Hi R and ggplot experts,
I started learning R and experimenting with ggplot
.
I have a usecase as explained below.
Reproducible R code:
require(ggplot2)
library(ggrepel)
# Create the data frame.
sales_data <- data.frame(
emp_name = rep(c("Sam", "Dave", "John", "Harry", "Clark",
"Kent", "Kenneth", "Richard", "Clement", "Toby",
"Jonathan"), times = 3),
month = as.factor(rep(c("Jan", "Feb", "Mar", "Jan", "Feb", "Mar",
"Jan", "Feb", "Mar", "Jan", "Jan"), times = 3)),
dept_name = as.factor(rep(c("Production", "Services", "Support",
"Support", "Services", "Production", "Production",
"Support", "Support", "Support", "Production"),
times = 3)),
revenue = rep(c(100, 200, 300, 400, 500, 600, 500, 400, 300,
200, 500), times = 3),
status = rep(c("Low", "Medium", "Medium", "High", "Very High",
"Very High", "Very High", "High", "Medium", "Medium",
"Low"), times = 3)
)
sales_data$month <- factor(sales_data$month, levels = c("Jan",
"Feb", "Mar"))
month_vector <- levels(sales_data$month)
sales_data$month <- as.integer(sales_data$month)
sales_data$status <- factor(sales_data$status, levels = c("Low",
"Medium", "High", "Very High"))
dept_vector <- levels(sales_data$dept_name)
sales_data$dept_name <- as.integer(sales_data$dept_name)
ggplot(sales_data, aes(x = month, y = dept_name)) +
geom_raster(data = expand.grid(sales_data$month,
sales_data$dept_name), aes(x = Var1, y = Var2, width=1,
height=1), fill = NA, col = 'gray50', lty = 1) +
geom_point(aes(size = status ), shape = 16,
position = position_jitter(seed = 0), show.legend = F) +
scale_color_manual(name = "revenue") +
geom_text(aes(label = revenue), size=4, vjust = 1.6,
position = position_jitter(seed = 0)) + theme_bw() +
theme(
axis.title = element_blank(),
axis.ticks = element_blank(),
plot.background = element_blank(),
axis.line = element_blank(),
panel.border = element_blank(),
panel.grid = element_blank(),
axis.text = element_text(colour = "blue", face = "plain",
size =11)
) + scale_x_continuous(limits=c(0.5,3.5), expand = c(0,0),
breaks = 1:length(month_vector), labels = month_vector) +
scale_y_continuous(limits=c(0.5,3.5), expand = c(0,0),
breaks = 1:length(dept_vector), labels = dept_vector) +
geom_hline(yintercept = as.numeric(sales_data$dept_name) + 0.5) +
geom_vline(xintercept = as.numeric(sales_data$month) - 0.5,
color = "grey")
Output plot:
As one can see, that the points plotted by geom_point
are overlapping quite often.
In order to solve the overlapping issue, I am having a solution in mind, but not sure, how it can be done using R.
Need guidance.
Step.1) Introduce a new column in dataset (sales_data
), which has number of points in each particular category combination.

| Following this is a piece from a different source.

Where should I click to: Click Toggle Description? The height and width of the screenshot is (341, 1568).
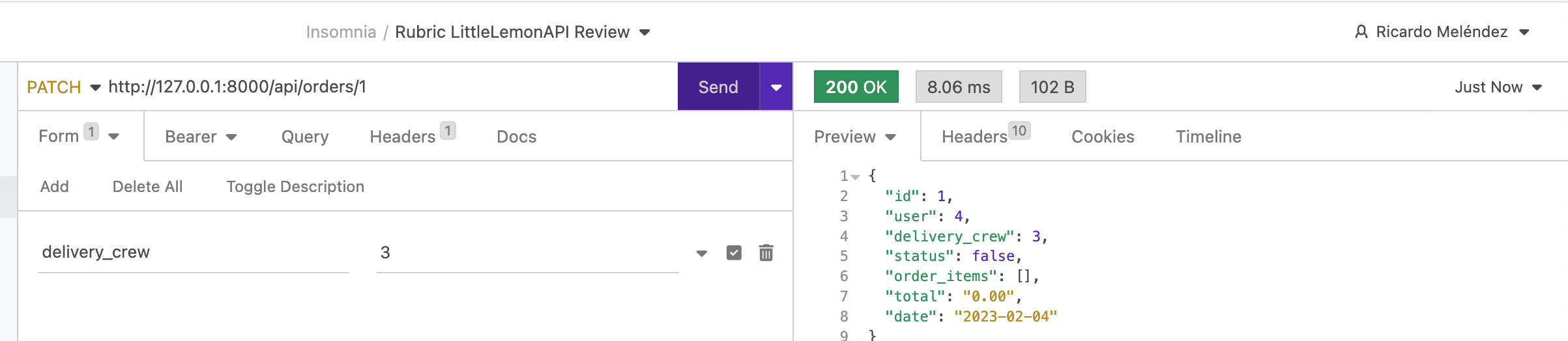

For example for category Feb
and Services
there are 6 enteries/points. So, for all the rows corresponding to such enteries, the new column's value should be 6.
Step.2) I will calculate the square root of the number of enteries in each category combination and then take ceiling of that number. For example, category case Feb
and Services
, there are 6 points, so ceiling(squareroot(6))

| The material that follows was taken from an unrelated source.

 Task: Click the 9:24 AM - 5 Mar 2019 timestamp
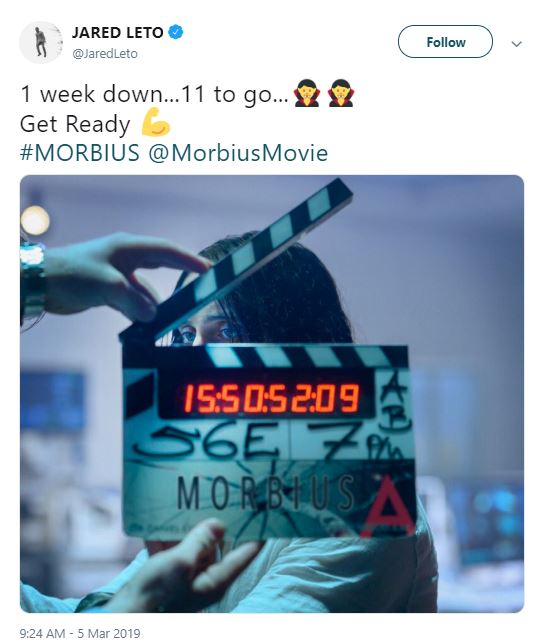tap(80, 633)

= 3. Now, I know that I have to plot 6 points by splitting x and y range for the category as 3 x 3 grid. And accordingly points will be plotted on first 6 points of those 9 grid points inside the tile for those category.
Can someone please guide me, how it can be done ? I am sure, it is very much possible, but not sure how to approach this case.